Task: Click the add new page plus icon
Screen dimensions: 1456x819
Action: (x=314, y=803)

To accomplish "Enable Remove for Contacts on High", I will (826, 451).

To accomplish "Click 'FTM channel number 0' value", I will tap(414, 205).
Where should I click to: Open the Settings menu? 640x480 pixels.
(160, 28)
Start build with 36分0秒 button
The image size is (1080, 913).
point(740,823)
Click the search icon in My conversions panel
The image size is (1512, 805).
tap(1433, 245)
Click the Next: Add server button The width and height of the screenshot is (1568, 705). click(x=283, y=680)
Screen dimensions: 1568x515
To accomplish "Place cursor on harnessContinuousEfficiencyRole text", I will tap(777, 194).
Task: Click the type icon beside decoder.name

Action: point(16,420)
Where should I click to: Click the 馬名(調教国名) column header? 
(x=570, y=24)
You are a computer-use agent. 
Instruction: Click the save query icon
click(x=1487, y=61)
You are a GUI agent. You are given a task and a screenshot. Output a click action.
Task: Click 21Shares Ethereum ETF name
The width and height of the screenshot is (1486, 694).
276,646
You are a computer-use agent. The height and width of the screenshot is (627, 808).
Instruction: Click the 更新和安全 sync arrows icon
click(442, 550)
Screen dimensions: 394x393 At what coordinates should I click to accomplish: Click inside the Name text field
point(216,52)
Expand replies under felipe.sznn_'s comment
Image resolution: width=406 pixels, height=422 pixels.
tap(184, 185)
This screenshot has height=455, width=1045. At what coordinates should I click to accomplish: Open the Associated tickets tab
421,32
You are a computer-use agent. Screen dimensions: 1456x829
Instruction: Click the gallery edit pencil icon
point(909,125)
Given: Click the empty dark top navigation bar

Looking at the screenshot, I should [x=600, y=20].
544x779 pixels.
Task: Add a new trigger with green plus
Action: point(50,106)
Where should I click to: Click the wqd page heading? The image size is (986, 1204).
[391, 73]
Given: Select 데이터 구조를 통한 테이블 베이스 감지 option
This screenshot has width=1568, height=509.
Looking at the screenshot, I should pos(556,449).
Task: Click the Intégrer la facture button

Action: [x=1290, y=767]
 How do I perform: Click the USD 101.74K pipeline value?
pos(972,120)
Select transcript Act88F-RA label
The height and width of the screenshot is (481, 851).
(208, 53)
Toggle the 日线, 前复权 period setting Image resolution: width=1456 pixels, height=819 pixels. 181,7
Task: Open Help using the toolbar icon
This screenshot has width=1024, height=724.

WORK TO COMPLETE: Please give all of the lines above again, changing every "Screen dimensions" to "Display size" and leaving everything else unchanged.

COMPLETED TASK:
Task: Click the add new page plus icon
Display size: 1456x819
Action: (x=314, y=803)

To accomplish "Enable Remove for Contacts on High", I will (826, 451).

To accomplish "Click 'FTM channel number 0' value", I will tap(414, 205).
Where should I click to: Open the Settings menu? 640x480 pixels.
(160, 28)
Start build with 36分0秒 button
The image size is (1080, 913).
point(740,823)
Click the search icon in My conversions panel
The image size is (1512, 805).
tap(1433, 245)
Click the Next: Add server button The width and height of the screenshot is (1568, 705). click(x=283, y=680)
Display size: 1568x515
To accomplish "Place cursor on harnessContinuousEfficiencyRole text", I will tap(777, 194).
Task: Click the type icon beside decoder.name

Action: point(16,420)
Where should I click to: Click the 馬名(調教国名) column header? 
(x=570, y=24)
You are a computer-use agent. 
Instruction: Click the save query icon
click(x=1487, y=61)
You are a GUI agent. You are given a task and a screenshot. Output a click action.
Task: Click 21Shares Ethereum ETF name
The width and height of the screenshot is (1486, 694).
276,646
You are a computer-use agent. The height and width of the screenshot is (627, 808).
Instruction: Click the 更新和安全 sync arrows icon
click(442, 550)
Display size: 394x393 At what coordinates should I click to accomplish: Click inside the Name text field
point(216,52)
Expand replies under felipe.sznn_'s comment
Image resolution: width=406 pixels, height=422 pixels.
tap(184, 185)
This screenshot has height=455, width=1045. At what coordinates should I click to accomplish: Open the Associated tickets tab
421,32
You are a computer-use agent. Display size: 1456x829
Instruction: Click the gallery edit pencil icon
point(909,125)
Given: Click the empty dark top navigation bar

Looking at the screenshot, I should [x=600, y=20].
544x779 pixels.
Task: Add a new trigger with green plus
Action: point(50,106)
Where should I click to: Click the wqd page heading? The image size is (986, 1204).
[391, 73]
Given: Select 데이터 구조를 통한 테이블 베이스 감지 option
This screenshot has width=1568, height=509.
Looking at the screenshot, I should pos(556,449).
Task: Click the Intégrer la facture button

Action: [x=1290, y=767]
 How do I perform: Click the USD 101.74K pipeline value?
pos(972,120)
Select transcript Act88F-RA label
The height and width of the screenshot is (481, 851).
(208, 53)
Toggle the 日线, 前复权 period setting Image resolution: width=1456 pixels, height=819 pixels. 181,7
Task: Open Help using the toolbar icon
This screenshot has width=1024, height=724.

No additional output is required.